Intenção é evitar a escassez de pescado na represa da Hidrelétrica de Tucuruí, combater a pesca predatória. Projeto pode despejar até 100 mil alevinos por ano ajudando no repovoamento do Lago

De iniciativa dos vereadores Lindomar Marinho e Neusilene Costa, foi aprovado, por unanimidade, projeto que pretende, de um lado, repovoar a bacia hidrográfica do Rio Tocantins, no perímetro de entorno do Lago da UHE de Tucuruí, na parte sob a jurisdição de Jacundá, e, de outro, controlar e combater a poluição do ecossistema aquático e a pesca predatória. A sessão que discutiu o tema ocorreu na segunda-feira (4) na Câmara de Vereadores.

Segundo o presidente da Casa, Lindomar Marinho, autor da proposição, o objetivo da proposta é evitar a escassez de pescado na represa da Hidrelétrica de Tucuruí, combater a pesca predatória e despejar até 100 mil alevinos a cada ano de espécies primárias e secundárias que vivem no lago. “É o primeiro passo para evitarmos a extinção de várias espécies de peixe que hoje são fonte de renda e alimento para centenas de famílias”, alerta.

Em defesa do projeto, o vereador Luiz Pereira dos Santos, o Luiz da Colônia, eleito pela região pesqueira de Santa Rosa, disse que a escassez de pescado é de conhecimento de toda a população. “O nosso pescado está acabando e estamos preocupados com essa situação. Por essa razão, apoiamos essa iniciativa para termos condições de enfrentar a pesca predatória no Lago de Tucuruí e repovoá-lo com alevinos”, afirmou.

O vereador lembrou que o projeto de repovoamento do Lago vai amenizar o problema vivenciado principalmente por famílias que dependem diretamente da pesca artesanal. “Uma iniciativa dessas, que visa colocar 100 mil alevinos dentro da represa a cada ano, certamente é um passo importante para a retomada da atividade pesqueira na região”, acredita.

Processo

Em síntese, o projeto estabelece o período de 1º de novembro de cada ano, a 28 de fevereiro do ano subsequente, para a realização do processo de repovoamento visando à reprodução natural dos peixes durante o período da piracema. O processo incluirá a liberação, nos ecossistemas aquáticos devidamente pesquisados, um determinado quantitativo de alevinos, vindos de sistemas de aquicultura e piscicultura de espécies que sejam extintas ou em processo de extinção ou, ainda, cuja população esteja comprometida. As ações deverão ser coordenadas pela secretaria municipal de Aquicultura e Pesca de Jacundá (Semap).

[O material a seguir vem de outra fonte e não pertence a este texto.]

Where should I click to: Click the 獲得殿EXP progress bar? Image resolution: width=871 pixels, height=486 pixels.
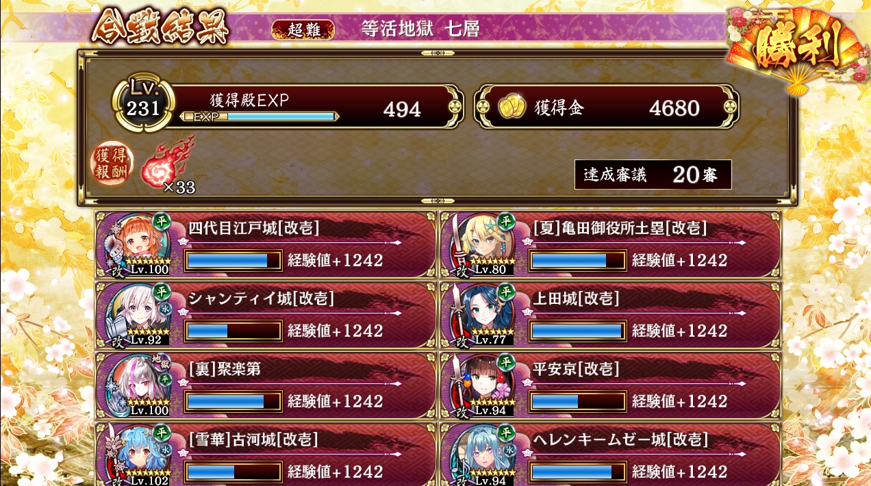pyautogui.click(x=260, y=116)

Pela proposição votada na Câmara dos Vereadores, fica proibida a pesca com material de emalhar, rede e tarrafa e outras formas ilegais de captura do pescado, como arpão e materiais explosivos – durante e após o período da piracema – nos mananciais aquáticos definidos na Lei, principalmente nas Áreas de Preservação Permanente (APP). A não observância do que foi determinado na proposta aprovada pelos vereadores será considerado crime ambiental gravíssimo, sujeito o infrator a responder o ilícito na forma da lei.